Oscar nominates fun movies! Barbie, my favorite movie of 2023 and my pick for Best Picture, is super fun — from its detailed attention to the toy-doll-ness of Barbie and her world to absolutely everything to do with Ryan Gosling’s Ken, including the song “I’m Just Ken,” which is nominated for Original Song and will likely be performed during the broadcast. Other fun films include Original Song nominee Flamin’ Hot (on Hulu & Disney+), the Eva Longoria-directed true-or-whatever story behind Flamin’ Hot Cheetos; its self-conscious tall-tale-ishness is goofy fun. The Creator (nominated for Sound and Visual Effects; rent or purchase and on Hulu) is a very wide-tent futuristic tale about AI robots and humanity’s difficult relationship with them. My pick for Animated Feature Film would be Nimona(nominated in that category and available on Netflix), a very fun underdog quest movie that my older elementary-and-up kids have watched multiple times (as the shape-shifting girl warrior Nimona would say, “metal”). I haven’t seen it yet but Godzilla Minus One (nominated in Visual Effects) is the first Godzilla movie to ever receive an Academy Award nomination and I am generally pro-Godzilla-movies.

Oscar nominates movies that make you appreciate your streaming services!

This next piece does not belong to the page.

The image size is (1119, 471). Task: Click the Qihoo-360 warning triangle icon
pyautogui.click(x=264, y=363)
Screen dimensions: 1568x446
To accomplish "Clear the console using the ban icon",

Rustin, featuring the nominated lead actor performance by Colman Domingo; Nyad, nominated for Annette Bening’s performance in lead actress and for Jodie Foster’s very good performance in supporting actress; Society of Snow(an International Film and Makeup and Hairstyling nominee), and May December, nominated for original screenplay, are all Netflix movies (where you can still find them), as is Best Picture nominee Maestro(also a nominee in six other categories). Napoleon(nominated in Costume Design, Visual Effects and Production Design), the bloated biopic that isn’t a terrible watch, and Killers of the Flower Moon, a solid Martin Scorsese movie (nominated in Best Picture and nine other categories, including the outstanding Lily Gladstone for best actress), are both Apple Films, and while they had an initial theatrical run they are now available to Apple TV+ subscribers to watch (as well as for purchase).

Oscar’s Best Picture list includes some comedies! American Fiction(five total nominations; available for purchase) and The Holdovers (five nominations; rent or purchase and on Peacock) are both solid, laugh-out-loud for-grown-ups comedies. Past Lives(two nominations; rent or purchase and on Showtime) also has its funny moments, even though it is a quieter almost-love story. I heartily recommend all three.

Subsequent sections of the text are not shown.